Epigenetic clocks are weather, not climate

Three of my own papers contributed to the literature on epigenetic age estimation. I was an early enthusiast. I am, today, more cautious — not because the clocks are wrong, but because they are routinely asked to do something they were never designed to do.

What the clocks measure

An epigenetic clock is a regression model. It takes the methylation level at a few hundred CpG sites, weights them, and produces a single number that correlates strongly with chronological age across a heterogeneous training population. The first-generation clocks (Horvath 2013, Hannum 2013) were trained to predict chronological age. The second-generation clocks (PhenoAge, GrimAge) were trained to predict mortality and morbidity, and they outperform the first generation on those endpoints. The third-generation principal-component-based clocks are technically more reliable but conceptually similar.

All of these are correlational instruments. None of them is a measurement of aging in the sense that, say, a thermometer is a measurement of temperature. The output of a clock is the answer to the question "how does the methylation pattern of this sample compare to the methylation patterns of samples in the training set, weighted by their phenotypic age?" That is not the same question as "how biologically old is this person?"

The weather analogy

Climate is the long-run statistical structure of the atmosphere. Weather is what is happening today. The two are related — climate is, in part, the integral of weather — but they are not the same thing, and the methods we use to measure them are different. A thermometer reading on a Tuesday in March is weather. A 30-year temperature trend is climate.

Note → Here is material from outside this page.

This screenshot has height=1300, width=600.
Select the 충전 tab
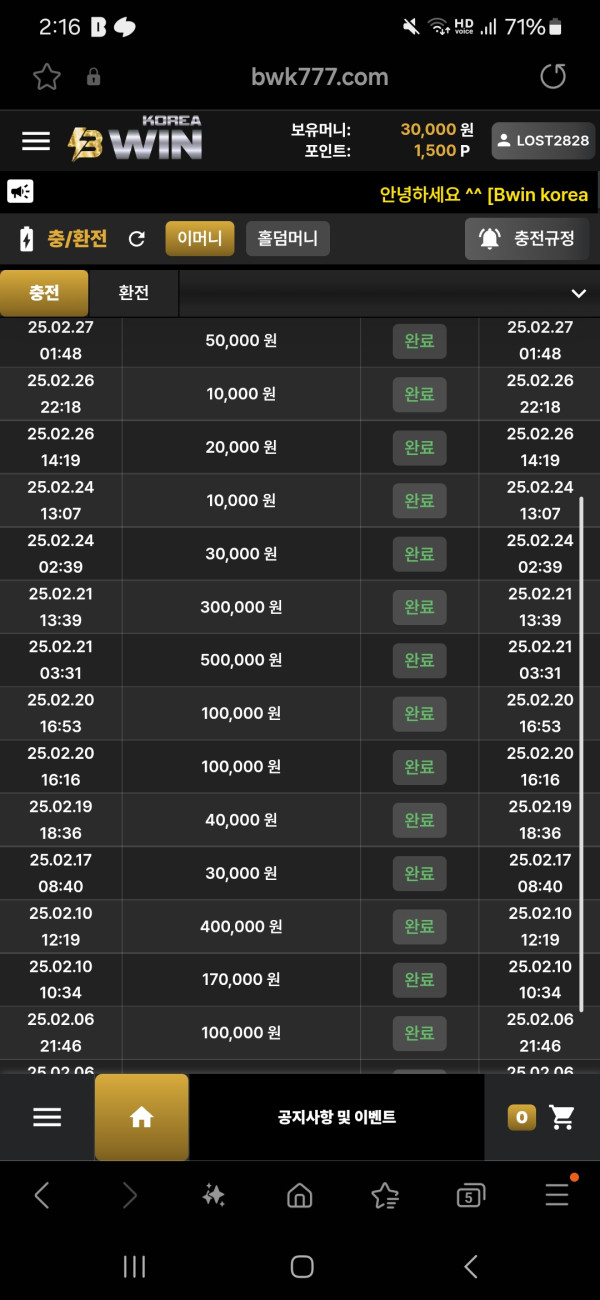(x=44, y=293)
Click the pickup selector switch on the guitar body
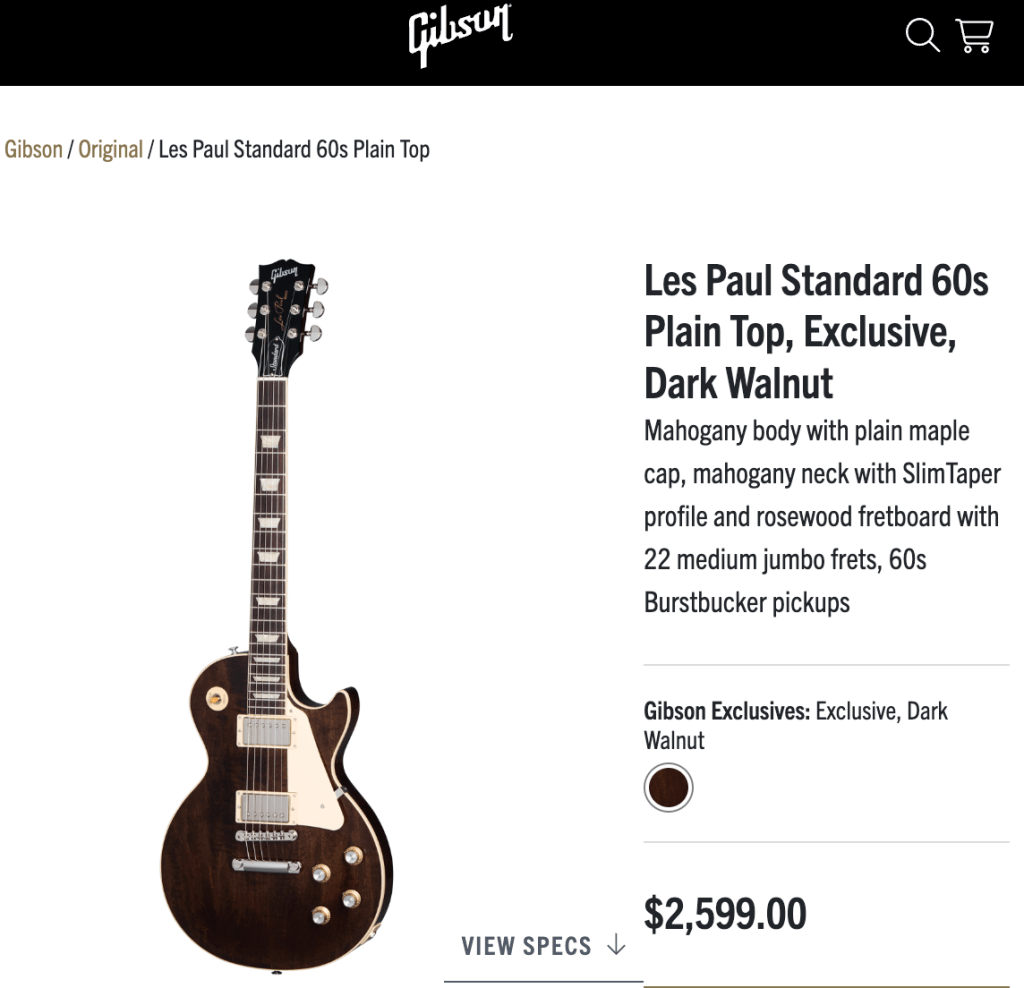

Epigenetic clocks measure weather. They tell you about the current state of a particular tissue's methylation landscape on the day the sample was taken. That landscape is sensitive to short-term inputs: an acute infection, a recent vaccination, a poor week of sleep, a recent fast, a recent course of glucocorticoids. The clocks can move by 0.5–2 "years" within a fortnight in response to these inputs. Aging itself — the climate — is a much slower trajectory underneath that weather.

Why this matters for self-quantifiers

If you take a single epigenetic-age measurement, draw a line through it and a measurement six months later, and infer that an intervention you started three months ago is responsible for the difference, you are doing the equivalent of comparing the temperature on two arbitrary days and inferring climate change. The signal you want is real, but the noise on the measurement is at least as large as the signal you are trying to detect over that timescale.

The minimum sensible measurement protocol, in my view, is: three baseline measurements over six months, then the intervention, then three follow-up measurements at quarterly intervals over a year. That is six samples, roughly $2,400 at current commercial prices, and only minimally informative. A more useful protocol nests the methylation readout inside a panel of cheaper, faster biomarkers (hs-CRP, HbA1c, ALT, IGF-1, lymphocyte count) that move on shorter timescales and respond to the same upstream biology. The methylation result then provides one slow line in a chart of faster lines.

What I look at instead

• Resting heart rate variability (HRV), measured nightly. Cheap, sensitive, integrates autonomic and inflammatory state.
• Hs-CRP every 3 months. Cheap, sensitive, the clearest single index of systemic inflammation.
• HbA1c every 6 months. Cheap, sensitive, integrates glucose excursions over ~3 months.
• Grip strength every 6 months. Cheap, sensitive, integrates neuromuscular function.
• DXA every 12 months. Moderately expensive, sensitive, integrates lean mass and visceral adiposity.
• Methylation clock once a year, at most.

I do not own stock in any methylation testing company; I do co-own one of the patents underlying GrimAge. None of which alters my view that an annual clock measurement nested in a richer biomarker panel is the only sensible use of the technology in 2026.

What the clocks are good for

They are extraordinarily useful in epidemiology. The PREDIMED replication of GrimAge as a mortality predictor in 7,000 participants is the kind of question the clocks were designed to answer. They are useful in clinical trials with large sample sizes, where measurement noise averages out across hundreds of participants. They are useful as a sanity check on a long-running individual protocol, taken once a year.

They are not a dashboard. They are not a feedback signal for short-term intervention. They are, today, somewhere between a useful research tool and a marketing instrument. The line between those two uses is exactly the line between annual measurement and quarterly measurement, and exactly the line between treating the result as a single data point inside a wider panel and treating it as the panel itself.